• _Problem_: Copy the following lines verbatim.

• _Material provided_:
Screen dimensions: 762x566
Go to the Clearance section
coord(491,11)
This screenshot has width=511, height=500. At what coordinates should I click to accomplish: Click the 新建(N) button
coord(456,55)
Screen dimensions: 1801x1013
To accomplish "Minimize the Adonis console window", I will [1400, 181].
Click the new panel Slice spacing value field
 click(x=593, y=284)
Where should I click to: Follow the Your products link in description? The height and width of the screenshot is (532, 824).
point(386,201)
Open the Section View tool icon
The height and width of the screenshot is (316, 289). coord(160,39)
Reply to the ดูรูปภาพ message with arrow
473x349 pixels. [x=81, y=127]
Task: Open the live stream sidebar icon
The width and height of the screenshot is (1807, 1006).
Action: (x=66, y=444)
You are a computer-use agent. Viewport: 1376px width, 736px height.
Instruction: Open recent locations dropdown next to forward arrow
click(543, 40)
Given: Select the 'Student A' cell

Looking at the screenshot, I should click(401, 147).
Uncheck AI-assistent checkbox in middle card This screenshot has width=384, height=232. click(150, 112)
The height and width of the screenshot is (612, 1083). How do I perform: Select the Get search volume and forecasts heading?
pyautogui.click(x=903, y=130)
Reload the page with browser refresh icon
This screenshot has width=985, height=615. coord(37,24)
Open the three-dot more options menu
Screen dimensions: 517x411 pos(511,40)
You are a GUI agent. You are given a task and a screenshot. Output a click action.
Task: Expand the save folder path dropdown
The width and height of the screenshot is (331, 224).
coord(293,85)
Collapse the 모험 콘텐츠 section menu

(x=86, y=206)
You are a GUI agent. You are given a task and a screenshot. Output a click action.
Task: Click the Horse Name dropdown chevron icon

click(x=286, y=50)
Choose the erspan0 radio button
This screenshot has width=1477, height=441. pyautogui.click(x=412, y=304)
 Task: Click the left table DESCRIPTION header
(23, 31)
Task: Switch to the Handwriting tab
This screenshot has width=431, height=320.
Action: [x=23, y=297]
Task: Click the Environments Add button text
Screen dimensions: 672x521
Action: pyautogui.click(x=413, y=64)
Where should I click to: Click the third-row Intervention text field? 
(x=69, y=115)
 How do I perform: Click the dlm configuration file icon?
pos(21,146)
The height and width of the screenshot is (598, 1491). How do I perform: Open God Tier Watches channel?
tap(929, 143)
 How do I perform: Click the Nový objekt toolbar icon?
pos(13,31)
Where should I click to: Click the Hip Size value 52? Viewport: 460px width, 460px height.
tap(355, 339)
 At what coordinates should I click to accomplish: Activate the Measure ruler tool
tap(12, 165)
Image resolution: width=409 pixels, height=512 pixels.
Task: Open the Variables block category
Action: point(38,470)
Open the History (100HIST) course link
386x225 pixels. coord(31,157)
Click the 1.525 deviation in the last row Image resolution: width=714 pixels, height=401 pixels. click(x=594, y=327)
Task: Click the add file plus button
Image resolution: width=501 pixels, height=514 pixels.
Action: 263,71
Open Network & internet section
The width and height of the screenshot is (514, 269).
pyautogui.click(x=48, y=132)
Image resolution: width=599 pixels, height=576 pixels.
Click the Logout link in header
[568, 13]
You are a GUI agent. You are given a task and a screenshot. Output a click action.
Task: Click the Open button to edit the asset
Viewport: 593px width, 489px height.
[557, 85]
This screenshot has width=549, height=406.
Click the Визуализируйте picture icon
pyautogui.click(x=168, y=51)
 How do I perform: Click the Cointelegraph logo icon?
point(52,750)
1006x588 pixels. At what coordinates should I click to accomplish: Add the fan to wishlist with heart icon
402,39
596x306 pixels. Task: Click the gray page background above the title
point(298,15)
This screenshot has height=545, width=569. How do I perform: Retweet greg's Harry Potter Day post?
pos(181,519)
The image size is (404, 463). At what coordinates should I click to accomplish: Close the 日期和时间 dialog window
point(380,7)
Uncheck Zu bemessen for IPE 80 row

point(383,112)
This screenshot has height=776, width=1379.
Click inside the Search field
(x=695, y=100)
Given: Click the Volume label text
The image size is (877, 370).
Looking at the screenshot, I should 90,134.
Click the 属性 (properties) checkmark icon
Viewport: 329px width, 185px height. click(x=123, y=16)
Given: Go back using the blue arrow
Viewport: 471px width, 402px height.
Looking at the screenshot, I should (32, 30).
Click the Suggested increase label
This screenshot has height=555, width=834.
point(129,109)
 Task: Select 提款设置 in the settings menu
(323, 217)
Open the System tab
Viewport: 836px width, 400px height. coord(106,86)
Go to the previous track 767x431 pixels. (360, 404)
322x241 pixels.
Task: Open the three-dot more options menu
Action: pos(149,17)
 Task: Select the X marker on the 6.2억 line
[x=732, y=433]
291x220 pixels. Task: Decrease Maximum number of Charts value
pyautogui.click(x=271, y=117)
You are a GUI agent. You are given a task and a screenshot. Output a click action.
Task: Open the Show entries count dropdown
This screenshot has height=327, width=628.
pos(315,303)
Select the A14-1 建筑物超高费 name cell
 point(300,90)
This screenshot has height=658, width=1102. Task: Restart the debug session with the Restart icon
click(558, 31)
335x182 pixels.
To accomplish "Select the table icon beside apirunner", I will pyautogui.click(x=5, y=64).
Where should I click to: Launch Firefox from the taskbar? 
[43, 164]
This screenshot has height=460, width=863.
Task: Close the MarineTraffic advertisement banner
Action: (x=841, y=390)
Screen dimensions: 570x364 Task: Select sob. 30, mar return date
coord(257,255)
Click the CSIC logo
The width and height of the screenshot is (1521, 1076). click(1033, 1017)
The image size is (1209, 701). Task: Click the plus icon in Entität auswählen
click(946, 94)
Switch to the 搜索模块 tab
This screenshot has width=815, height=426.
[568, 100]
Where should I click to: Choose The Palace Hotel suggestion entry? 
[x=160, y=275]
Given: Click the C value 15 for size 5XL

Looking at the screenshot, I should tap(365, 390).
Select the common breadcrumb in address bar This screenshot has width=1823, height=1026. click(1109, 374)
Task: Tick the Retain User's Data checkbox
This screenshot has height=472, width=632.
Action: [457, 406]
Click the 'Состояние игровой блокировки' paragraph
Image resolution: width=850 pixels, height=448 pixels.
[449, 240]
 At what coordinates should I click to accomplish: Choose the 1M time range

• _Result of the task_:
Screen dimensions: 762x566
Go to the Clearance section
coord(491,11)
This screenshot has width=511, height=500. At what coordinates should I click to accomplish: Click the 新建(N) button
coord(456,55)
Screen dimensions: 1801x1013
To accomplish "Minimize the Adonis console window", I will [1400, 181].
Click the new panel Slice spacing value field
 click(x=593, y=284)
Where should I click to: Follow the Your products link in description? The height and width of the screenshot is (532, 824).
point(386,201)
Open the Section View tool icon
The height and width of the screenshot is (316, 289). coord(160,39)
Reply to the ดูรูปภาพ message with arrow
473x349 pixels. [x=81, y=127]
Task: Open the live stream sidebar icon
The width and height of the screenshot is (1807, 1006).
Action: (x=66, y=444)
You are a computer-use agent. Viewport: 1376px width, 736px height.
Instruction: Open recent locations dropdown next to forward arrow
click(543, 40)
Given: Select the 'Student A' cell

Looking at the screenshot, I should click(401, 147).
Uncheck AI-assistent checkbox in middle card This screenshot has width=384, height=232. click(150, 112)
The height and width of the screenshot is (612, 1083). How do I perform: Select the Get search volume and forecasts heading?
pyautogui.click(x=903, y=130)
Reload the page with browser refresh icon
This screenshot has width=985, height=615. coord(37,24)
Open the three-dot more options menu
Screen dimensions: 517x411 pos(511,40)
You are a GUI agent. You are given a task and a screenshot. Output a click action.
Task: Expand the save folder path dropdown
The width and height of the screenshot is (331, 224).
coord(293,85)
Collapse the 모험 콘텐츠 section menu

(x=86, y=206)
You are a GUI agent. You are given a task and a screenshot. Output a click action.
Task: Click the Horse Name dropdown chevron icon

click(x=286, y=50)
Choose the erspan0 radio button
This screenshot has width=1477, height=441. pyautogui.click(x=412, y=304)
 Task: Click the left table DESCRIPTION header
(23, 31)
Task: Switch to the Handwriting tab
This screenshot has width=431, height=320.
Action: [x=23, y=297]
Task: Click the Environments Add button text
Screen dimensions: 672x521
Action: pyautogui.click(x=413, y=64)
Where should I click to: Click the third-row Intervention text field? 
(x=69, y=115)
 How do I perform: Click the dlm configuration file icon?
pos(21,146)
The height and width of the screenshot is (598, 1491). How do I perform: Open God Tier Watches channel?
tap(929, 143)
 How do I perform: Click the Nový objekt toolbar icon?
pos(13,31)
Where should I click to: Click the Hip Size value 52? Viewport: 460px width, 460px height.
tap(355, 339)
 At what coordinates should I click to accomplish: Activate the Measure ruler tool
tap(12, 165)
Image resolution: width=409 pixels, height=512 pixels.
Task: Open the Variables block category
Action: point(38,470)
Open the History (100HIST) course link
386x225 pixels. coord(31,157)
Click the 1.525 deviation in the last row Image resolution: width=714 pixels, height=401 pixels. click(x=594, y=327)
Task: Click the add file plus button
Image resolution: width=501 pixels, height=514 pixels.
Action: 263,71
Open Network & internet section
The width and height of the screenshot is (514, 269).
pyautogui.click(x=48, y=132)
Image resolution: width=599 pixels, height=576 pixels.
Click the Logout link in header
[568, 13]
You are a GUI agent. You are given a task and a screenshot. Output a click action.
Task: Click the Open button to edit the asset
Viewport: 593px width, 489px height.
[557, 85]
This screenshot has width=549, height=406.
Click the Визуализируйте picture icon
pyautogui.click(x=168, y=51)
 How do I perform: Click the Cointelegraph logo icon?
point(52,750)
1006x588 pixels. At what coordinates should I click to accomplish: Add the fan to wishlist with heart icon
402,39
596x306 pixels. Task: Click the gray page background above the title
point(298,15)
This screenshot has height=545, width=569. How do I perform: Retweet greg's Harry Potter Day post?
pos(181,519)
The image size is (404, 463). At what coordinates should I click to accomplish: Close the 日期和时间 dialog window
point(380,7)
Uncheck Zu bemessen for IPE 80 row

point(383,112)
This screenshot has height=776, width=1379.
Click inside the Search field
(x=695, y=100)
Given: Click the Volume label text
The image size is (877, 370).
Looking at the screenshot, I should 90,134.
Click the 属性 (properties) checkmark icon
Viewport: 329px width, 185px height. click(x=123, y=16)
Given: Go back using the blue arrow
Viewport: 471px width, 402px height.
Looking at the screenshot, I should (32, 30).
Click the Suggested increase label
This screenshot has height=555, width=834.
point(129,109)
 Task: Select 提款设置 in the settings menu
(323, 217)
Open the System tab
Viewport: 836px width, 400px height. coord(106,86)
Go to the previous track 767x431 pixels. (360, 404)
322x241 pixels.
Task: Open the three-dot more options menu
Action: pos(149,17)
 Task: Select the X marker on the 6.2억 line
[x=732, y=433]
291x220 pixels. Task: Decrease Maximum number of Charts value
pyautogui.click(x=271, y=117)
You are a GUI agent. You are given a task and a screenshot. Output a click action.
Task: Open the Show entries count dropdown
This screenshot has height=327, width=628.
pos(315,303)
Select the A14-1 建筑物超高费 name cell
 point(300,90)
This screenshot has height=658, width=1102. Task: Restart the debug session with the Restart icon
click(558, 31)
335x182 pixels.
To accomplish "Select the table icon beside apirunner", I will pyautogui.click(x=5, y=64).
Where should I click to: Launch Firefox from the taskbar? 
[43, 164]
This screenshot has height=460, width=863.
Task: Close the MarineTraffic advertisement banner
Action: (x=841, y=390)
Screen dimensions: 570x364 Task: Select sob. 30, mar return date
coord(257,255)
Click the CSIC logo
The width and height of the screenshot is (1521, 1076). click(1033, 1017)
The image size is (1209, 701). Task: Click the plus icon in Entität auswählen
click(946, 94)
Switch to the 搜索模块 tab
This screenshot has width=815, height=426.
[568, 100]
Where should I click to: Choose The Palace Hotel suggestion entry? 
[x=160, y=275]
Given: Click the C value 15 for size 5XL

Looking at the screenshot, I should tap(365, 390).
Select the common breadcrumb in address bar This screenshot has width=1823, height=1026. click(1109, 374)
Task: Tick the Retain User's Data checkbox
This screenshot has height=472, width=632.
Action: [457, 406]
Click the 'Состояние игровой блокировки' paragraph
Image resolution: width=850 pixels, height=448 pixels.
[449, 240]
 At what coordinates should I click to accomplish: Choose the 1M time range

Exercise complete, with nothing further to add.